**Stored data:**
────────────────────
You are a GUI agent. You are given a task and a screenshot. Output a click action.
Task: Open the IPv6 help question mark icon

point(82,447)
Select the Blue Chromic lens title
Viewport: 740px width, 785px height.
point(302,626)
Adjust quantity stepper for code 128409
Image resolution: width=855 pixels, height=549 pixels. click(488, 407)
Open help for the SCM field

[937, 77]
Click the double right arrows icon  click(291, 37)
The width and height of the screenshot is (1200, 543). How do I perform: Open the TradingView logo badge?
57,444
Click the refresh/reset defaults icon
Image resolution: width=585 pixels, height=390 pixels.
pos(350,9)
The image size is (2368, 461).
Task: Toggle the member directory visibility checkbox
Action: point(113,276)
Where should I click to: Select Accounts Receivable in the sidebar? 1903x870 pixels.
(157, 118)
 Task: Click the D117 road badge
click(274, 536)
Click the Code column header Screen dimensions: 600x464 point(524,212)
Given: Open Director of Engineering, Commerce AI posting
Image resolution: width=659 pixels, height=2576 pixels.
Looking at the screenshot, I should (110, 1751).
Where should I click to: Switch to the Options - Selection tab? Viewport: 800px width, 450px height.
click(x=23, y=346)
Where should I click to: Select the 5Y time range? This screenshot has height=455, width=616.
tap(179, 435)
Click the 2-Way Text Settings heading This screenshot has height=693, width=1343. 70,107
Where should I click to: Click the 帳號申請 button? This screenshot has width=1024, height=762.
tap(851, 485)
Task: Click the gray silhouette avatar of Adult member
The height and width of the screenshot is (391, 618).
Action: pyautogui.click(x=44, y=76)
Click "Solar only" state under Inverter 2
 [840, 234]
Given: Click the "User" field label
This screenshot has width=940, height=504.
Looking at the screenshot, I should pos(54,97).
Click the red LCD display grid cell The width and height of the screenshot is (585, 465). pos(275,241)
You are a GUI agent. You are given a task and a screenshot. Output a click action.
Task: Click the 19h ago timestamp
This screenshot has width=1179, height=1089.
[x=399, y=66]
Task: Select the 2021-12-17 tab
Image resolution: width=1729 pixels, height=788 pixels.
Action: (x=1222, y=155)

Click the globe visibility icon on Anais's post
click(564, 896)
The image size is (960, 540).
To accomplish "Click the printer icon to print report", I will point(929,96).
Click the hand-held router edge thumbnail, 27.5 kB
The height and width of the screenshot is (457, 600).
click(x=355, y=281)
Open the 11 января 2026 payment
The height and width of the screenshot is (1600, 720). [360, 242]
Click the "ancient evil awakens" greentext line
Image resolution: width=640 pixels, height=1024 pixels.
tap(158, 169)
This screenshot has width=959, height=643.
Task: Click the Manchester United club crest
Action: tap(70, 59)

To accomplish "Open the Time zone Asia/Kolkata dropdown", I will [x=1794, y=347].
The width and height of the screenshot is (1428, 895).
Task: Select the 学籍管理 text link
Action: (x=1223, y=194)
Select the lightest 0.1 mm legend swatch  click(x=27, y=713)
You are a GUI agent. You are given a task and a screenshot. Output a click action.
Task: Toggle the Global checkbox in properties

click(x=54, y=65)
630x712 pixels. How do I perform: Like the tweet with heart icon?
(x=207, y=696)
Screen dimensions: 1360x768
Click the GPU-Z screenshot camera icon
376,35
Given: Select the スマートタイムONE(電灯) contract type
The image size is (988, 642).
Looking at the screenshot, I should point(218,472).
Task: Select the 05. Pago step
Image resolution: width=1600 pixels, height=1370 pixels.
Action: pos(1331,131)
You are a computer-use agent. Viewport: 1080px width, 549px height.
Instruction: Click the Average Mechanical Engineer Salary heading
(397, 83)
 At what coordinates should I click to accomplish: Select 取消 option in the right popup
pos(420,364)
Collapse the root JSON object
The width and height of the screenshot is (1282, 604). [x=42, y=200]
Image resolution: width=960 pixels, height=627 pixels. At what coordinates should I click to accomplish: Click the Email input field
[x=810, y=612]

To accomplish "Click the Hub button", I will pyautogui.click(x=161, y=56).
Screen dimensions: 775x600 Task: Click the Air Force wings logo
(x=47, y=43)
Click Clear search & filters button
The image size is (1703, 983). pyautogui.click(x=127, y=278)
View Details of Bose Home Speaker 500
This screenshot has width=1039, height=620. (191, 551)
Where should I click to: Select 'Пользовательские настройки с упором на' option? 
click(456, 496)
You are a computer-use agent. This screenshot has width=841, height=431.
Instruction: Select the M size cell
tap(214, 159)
────────────────────
**What you are asked to do:** Lines before the one containing "Screen dimensions: 775x600" are left out. Repeat that line and all lines after it in the records above exactly.

**Answer section:**
Screen dimensions: 775x600 Task: Click the Air Force wings logo
(x=47, y=43)
Click Clear search & filters button
The image size is (1703, 983). pyautogui.click(x=127, y=278)
View Details of Bose Home Speaker 500
This screenshot has width=1039, height=620. (191, 551)
Where should I click to: Select 'Пользовательские настройки с упором на' option? 
click(456, 496)
You are a computer-use agent. This screenshot has width=841, height=431.
Instruction: Select the M size cell
tap(214, 159)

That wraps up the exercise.